Description
In order to optimize tier 2 superblocks, we want to be able to use existing techniques and use straightforward reasoning.
Unfortunately this is impossible due to a number of Python language, and CPython VM, features that make optimization very difficult, if not impossible.
For example
def f(y):
x = y
...
One might presume that from ...
onward, x
and y
would refer to the same object, but that might not be the case if x
were modified in a debugger in another thread. This is extremely unlikely to occur, but it is possible.
We need a scheme that allows us to perform useful optimizations and retain correctness when these unlikely events occur.
The general idea
We assume no "unlikely" event can occur when optimizing, and optimize freely.
If such an event does occur, we throw away our optimizations.
Local events
Most classes and modules are not mutated during their lifetime, but some are.
We would like to optimize as if there were immutable, but retain correctness if they are mutated.
Throwing away all our optimizations whenever a class or module was mutated would be very expensive, so we need a compromise.

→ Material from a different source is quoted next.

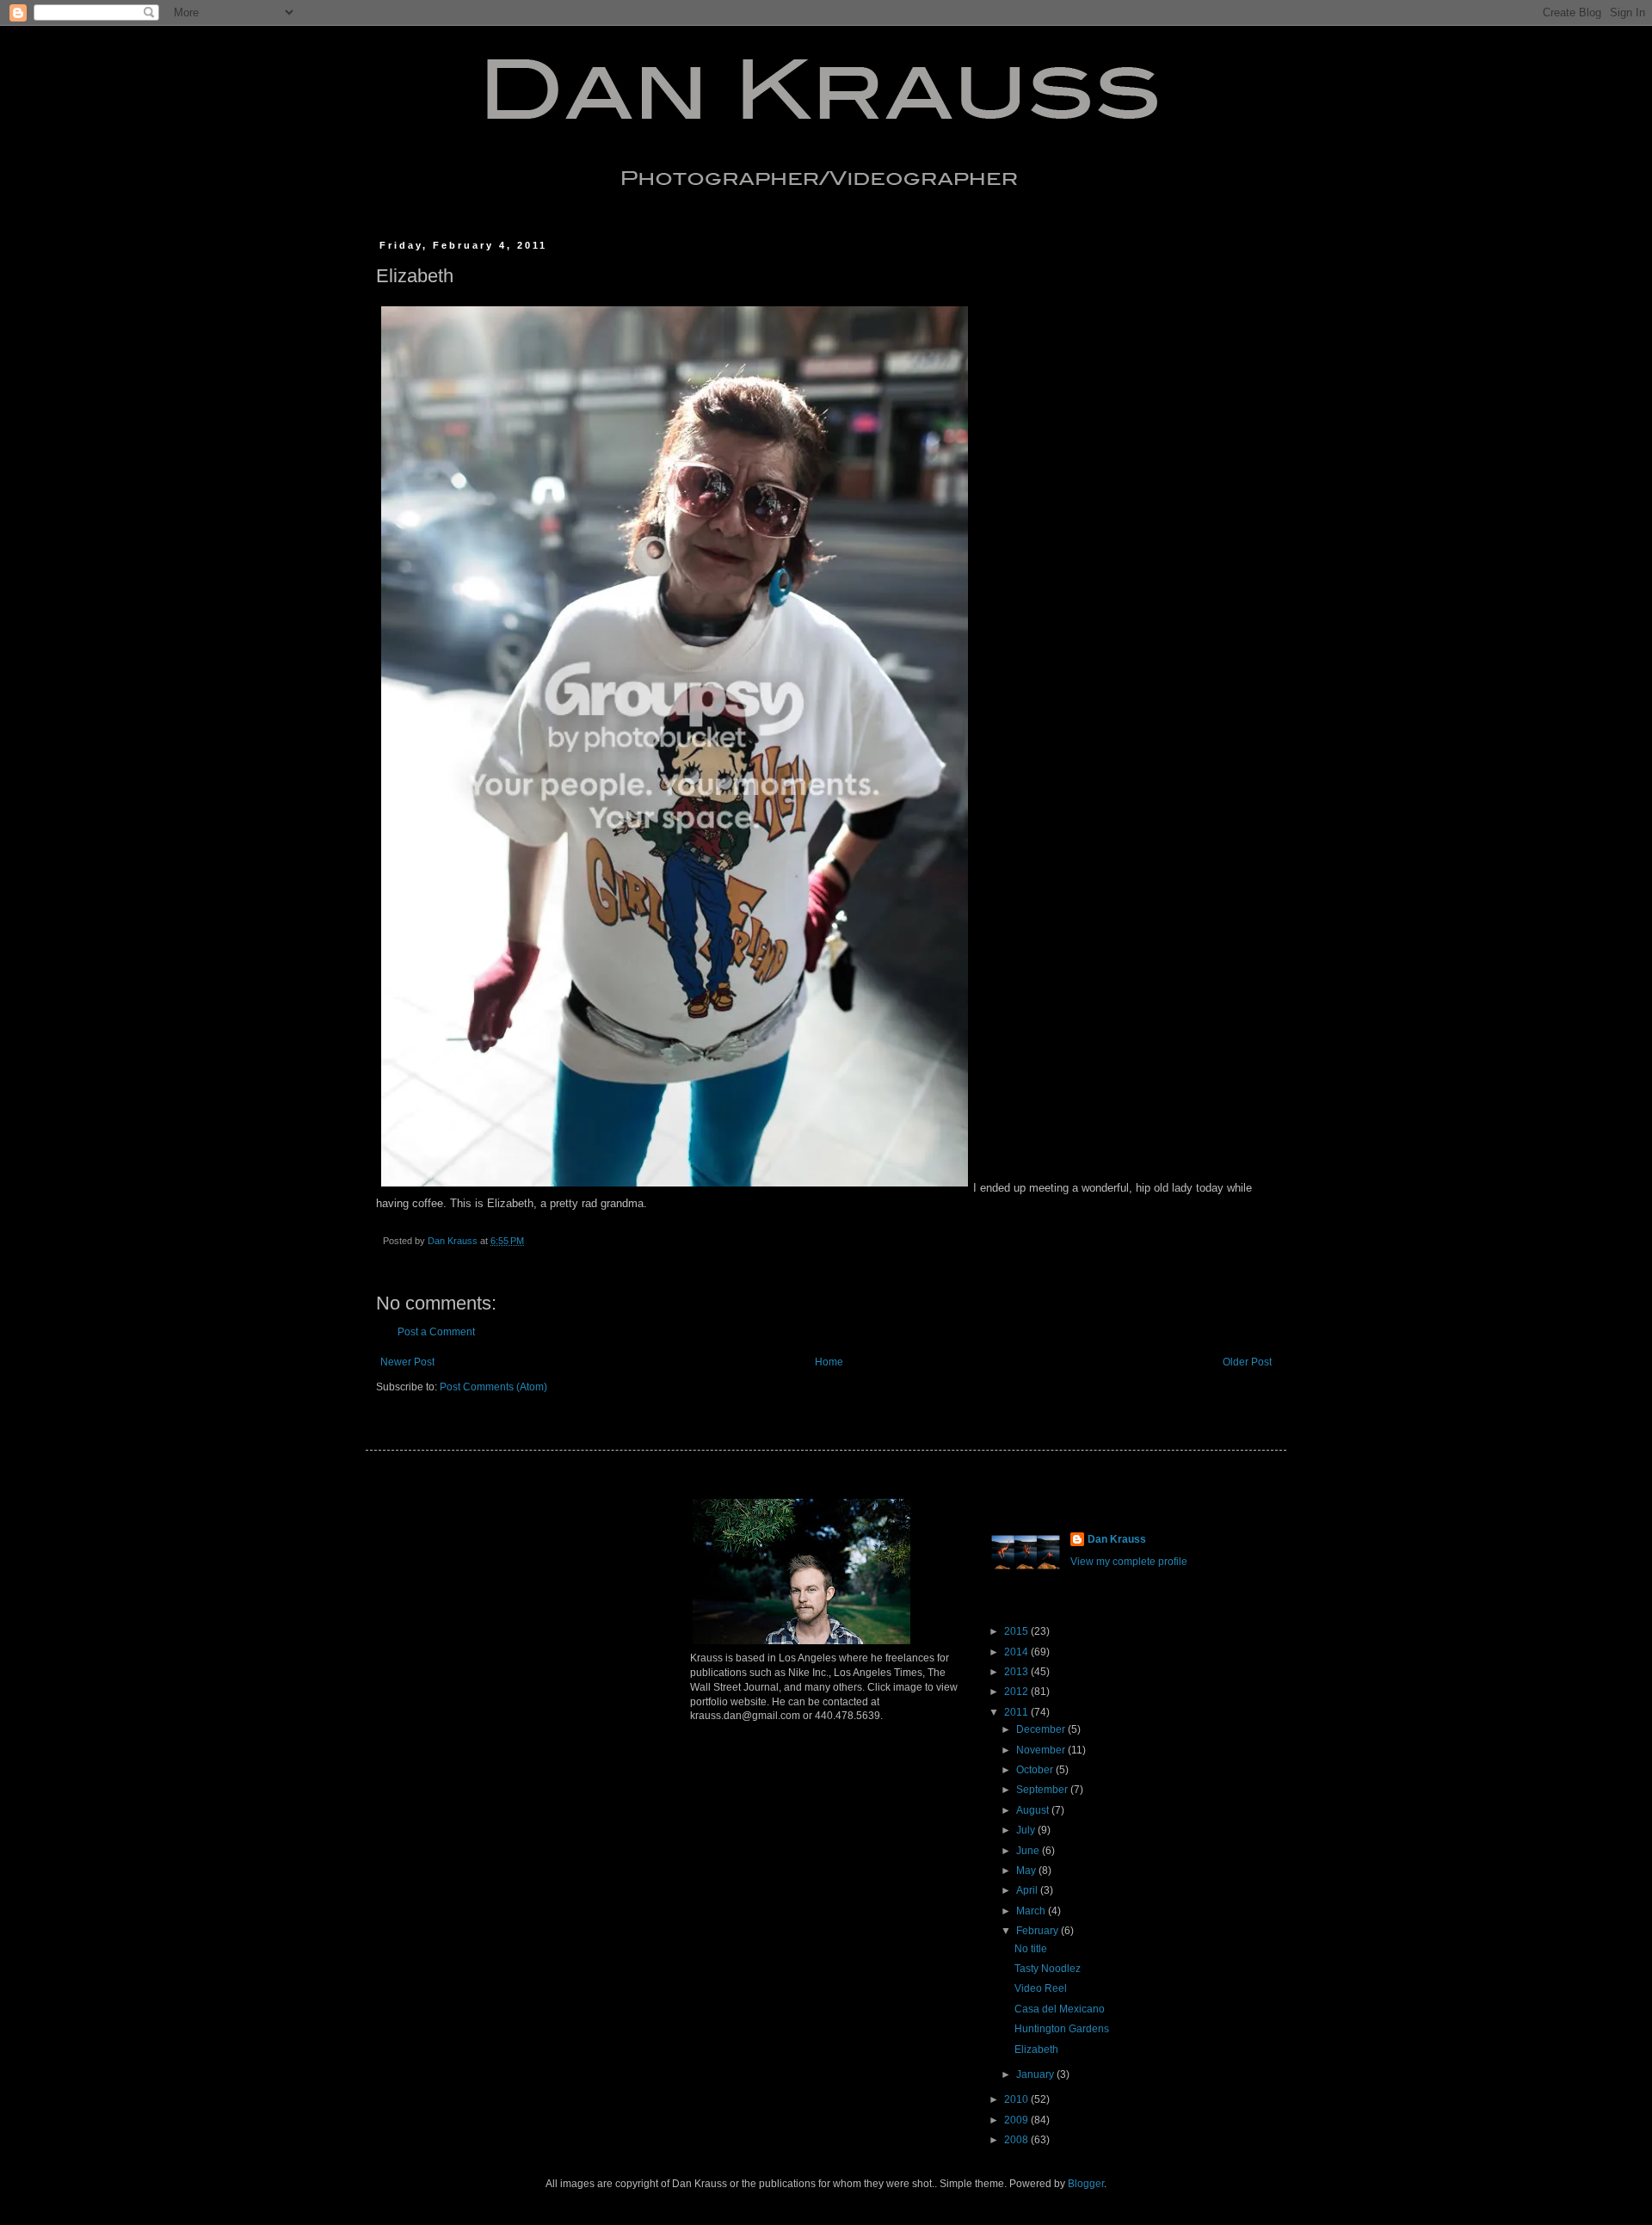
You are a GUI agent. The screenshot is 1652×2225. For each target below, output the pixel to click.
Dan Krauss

What we can do, is track which executors depend on a given class or module and only throw those away.
The events
Global events
- Setting an object's class,
obj.__class__ = ...
- Setting the bases or mro of a class,
cls.__bases__ = ...
- Setting the PEP 523 frame eval function,
_PyInterpreterState_SetEvalFrameFunc()
. - Changing a module's dictionary,
mod.__dict__ = ...
- Function modification, setting the defaults, closure, etc.
func.__closure__ = (None, None)
- Modification of locals in a debugger
- staticmethod, classmethod and property can be mutated by calling
__init__
again
Local events
- Setting a class attribute,
cls.attr = ...
- Setting a global variable,
global x; x = ...
- Instrumentation,
sys.monitoring.set_events()
The above classification is not fixed, there is no hard rules about what is global, or locals.

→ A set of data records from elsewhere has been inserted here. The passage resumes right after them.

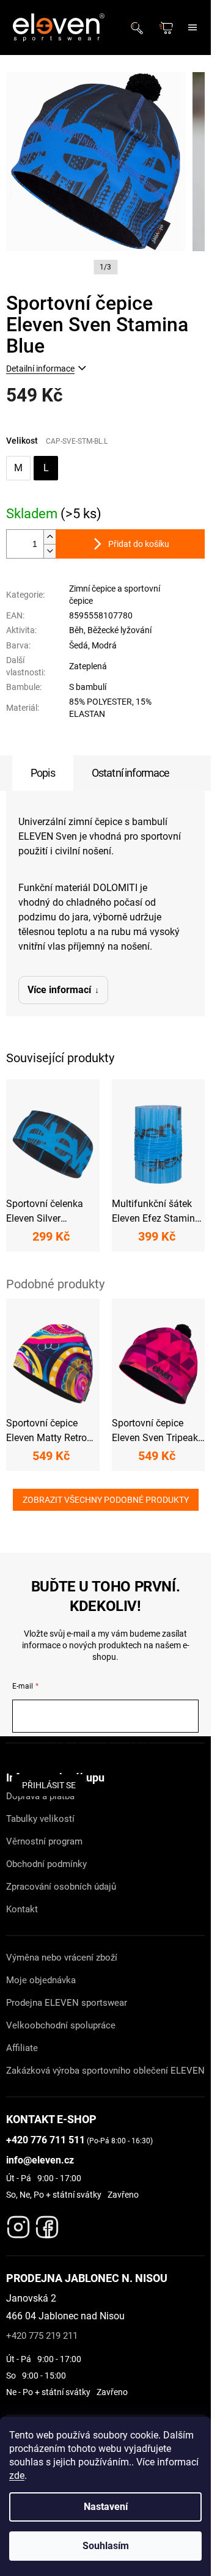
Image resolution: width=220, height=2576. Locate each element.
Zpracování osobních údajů (61, 1886)
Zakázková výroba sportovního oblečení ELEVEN (105, 2070)
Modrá (104, 645)
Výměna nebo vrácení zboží (61, 1957)
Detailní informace (40, 368)
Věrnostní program (44, 1841)
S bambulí (87, 687)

Globals events are cheaper to optimize, but more expensive to de-optimize, so they must be very rare.
Handling de-optimization and re-optimization
If we naively throw away all executors after a global event, and then carry on as normal, we could easily find ourselves optimizing, then de-optimizing repeatedly with a dire effects on performance.
So we need to avoid that. For each event we need a way to avoid that.

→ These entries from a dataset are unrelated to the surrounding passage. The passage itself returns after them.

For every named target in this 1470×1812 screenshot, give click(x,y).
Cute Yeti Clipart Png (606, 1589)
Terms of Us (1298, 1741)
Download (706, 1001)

First of all we keep a global (per-interpreter) set of flags to indicate how many times the event has occurred.
If an event has occurred N
or more times we change our optimization strategy to assume the event may happen, and do not de-optimize if it does.
Event | N | Note |
---|---|---|
obj.__class__ = ... |
1 | |
cls.__bases__ = ... |
1 | |
PEP 523 | 1 | |
Modifying a builtin | 4 | (builtins can get modified during startup, so we need to tolerate that) |
Function modification | 1 | |
Setting a local in debugger | infinite | (this is a slow event, so the cost of re-optimization is acceptable) |
cls.attr = ... |
8 | per-class |
Setting a global | 8 | per-module |
Instrumentation | infinite | (instrumentation is set infrequently and prevents optimization locally, so we want to optimize around it) |
staticmethod/classmethod/property mutation | 1 |
The values for N
above are provisional and are likely to change.
Free threading
To support free-threading, most of the events above will be stop-the-world events.
Once the modification threshold is reached, then those events will no longer stop the world, as the event will no longer invalidate optimizations.